Brain Fog and Forgetfulness
If you find yourself walking into a room and forgetting why, or struggling to recall a word you’ve used a thousand times, that’s not imagined. Overall cognitive function, including memory, attention, and executive function, tends to dip during pregnancy and is most noticeable in the third trimester. The cause is partly hormonal: rising levels of estrogen, progesterone, and cortisol cross the blood-brain barrier and affect areas of the brain involved in memory and decision-making. Sleep disruption and the sheer mental load of pregnancy contribute too. It’s a real, measurable shift, not a personality flaw.
Third Trimester Pressure and Pain
As the baby grows and descends lower into your pelvis, a whole new category of sensations arrives. One of the most vivid is sometimes called “lightning crotch,” a sharp, shooting or burning pain that strikes your vaginal area, pelvis, or rectum and disappears in seconds.

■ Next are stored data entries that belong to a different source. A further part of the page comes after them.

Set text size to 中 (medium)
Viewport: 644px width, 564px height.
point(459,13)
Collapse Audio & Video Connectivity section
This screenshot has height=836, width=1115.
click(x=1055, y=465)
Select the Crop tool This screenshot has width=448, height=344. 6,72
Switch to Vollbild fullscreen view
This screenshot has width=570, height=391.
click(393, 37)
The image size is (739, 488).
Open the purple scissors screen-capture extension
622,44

It happens when the baby presses against your cervix or the nerves surrounding it. People describe it as a jolt, a sting, or an electric shock. It’s brief but strong, and it can catch you completely off guard.
Sharp pains on either side of your abdomen also become more common as the tissue around your belly stretches further. Swelling in your hands and feet increases because your body retains more fluid and your veins have a harder time returning blood efficiently. That fluid retention can also compress the nerve running through your wrist, causing tingling, numbness, or pain in your hands, especially at night. This is essentially carpal tunnel syndrome triggered by pregnancy, and it tends to be worst in the third trimester, sometimes disrupting sleep significantly.
Your skin stretches across your abdomen and may feel tight or itchy. General itchiness is common, though severe, persistent itching (particularly on your palms and soles) is worth mentioning to your provider, as it can signal a liver condition.
Braxton Hicks vs. Real Contractions
Starting in the second or third trimester, you may feel your abdomen tighten and then release. These are Braxton Hicks contractions, often called practice contractions. They feel like mild menstrual cramps or a random squeezing across your belly. The key feature is that you can still walk, talk, and go about your day while they’re happening. They come at irregular intervals, vary in length, and typically stop if you change positions or take a walk.
Real labor contractions are a fundamentally different experience. They arrive at increasingly regular intervals, each one lasting 30 to 90 seconds. Over time they grow stronger and closer together. Walking or shifting positions doesn’t ease them. Eventually, talking through a contraction becomes difficult. The pain often starts in the lower back and wraps around to the front of your abdomen, building in intensity in a way that Braxton Hicks never do.
When Pain Signals Something Else
Most pregnancy pain is the benign result of your body stretching, shifting, and accommodating a growing baby. But certain patterns are worth paying attention to. Cramping that is severe and doesn’t let up, especially if accompanied by bleeding, is different from the normal pulling and tugging sensations. Contractions that come regularly before 36 weeks, particularly with back pain or bleeding, can indicate preterm labor. Severe swelling that doesn’t improve, especially after 20 weeks, can be a sign of preeclampsia, a blood pressure complication that requires treatment.
The distinction usually comes down to intensity and pattern. Normal pregnancy discomfort is intermittent, responds to rest or position changes, and stays within a tolerable range. Pain that is constant, escalating, or paired with other symptoms like vision changes or heavy bleeding is your body communicating something different.